Love Letters was many things. The guise I created it under was looking for love in the little things – sparked by my friend giving me a rose on Valentine’s Day. But it was also about training myself to be an optimist. It is named after an ex-boyfriend who was too scared to give me a love letter at the end of Michaelmas in first year. I decided I wouldn’t keep my love in anymore. If I felt something, I would express it.
And I think that’s what I’ve done. I’ve expressed many things (often too many things) over the past year. I’ve taken the whimsy in my life and enshrined it onto the page. I’ve shared my biggest fears, some heartbreaks, and all the love I have in my heart.
Love Letters has become a sort of diary for me over the past year. I have presented my deepest confessions for the entire internet to see. I’ve been more vulnerable through this medium than I ever would be in real life. It’s been scary, but it’s also been incredibly cathartic. I barely go a week without someone mentioning this column to me. It’s funny how something I created at the suggestion of a former Senior Editor has become one of the most important aspects of my life.
So, dear diary, dear readers, dear whoever: I am fucking terrified.
I don’t want my degree to end. The past year and a half has flown by, as everyone assured me it would, and I hate that everyone was right. This degree has brought meaning to my life, this university has brought love. I was flailing in the wind before; here I am a person for the first time.

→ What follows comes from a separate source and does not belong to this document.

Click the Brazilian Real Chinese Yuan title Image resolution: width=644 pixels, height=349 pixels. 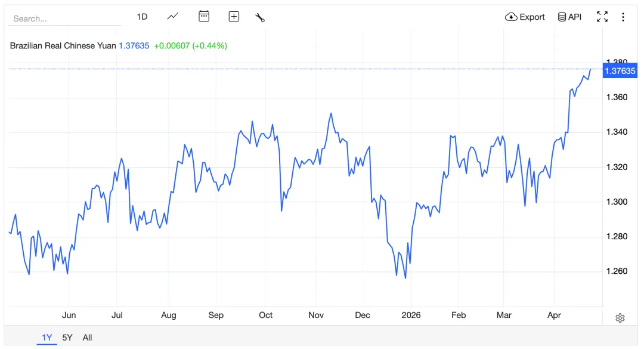point(63,45)
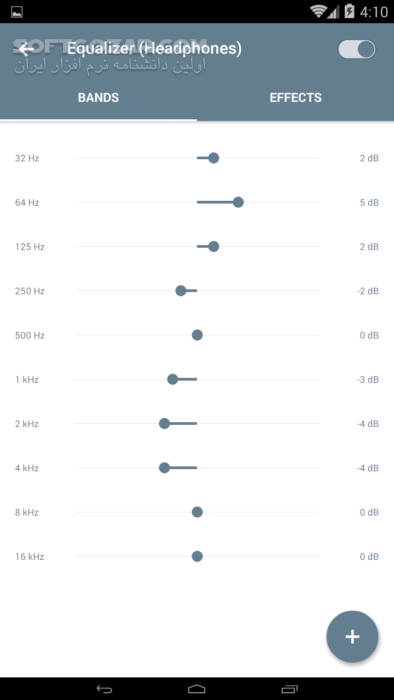394x700 pixels.
Task: Click the 250 Hz slider handle
Action: coord(181,291)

First year was potentially the biggest rollercoaster of my life. I still marvel at how quickly I started trusting my friends: after watching Saltburn, I sat for a while and reflected on how they could all be completely lying about who they are. I found romantic love for the first time in first year and I was completely blown away by it. I still long for those long evenings in Trinity, feeling myself fall head over heels for someone. Every term cast Oxford in a new light.
But Oxford and I are an old couple now. We know each other too well. There are no new twists and turns in its winding streets for me to discover, no surprises. It is a comfortable coupling, but somewhat boring. Perhaps I am the one who has become boring. I had so many aspirations in first year. I was going to visit every college bar. I was going to try every pub in Oxford. I was going to visit all of the Bodleian libraries. I was going to visit every museum.
What happened? Where did the time go? I cannot be the only second year who feels this way – like I’ve wasted a year and a half of my life, time that I should have been making the most of. What have I been doing? What can I say I did whilst at university? What stories do I have to tell my children?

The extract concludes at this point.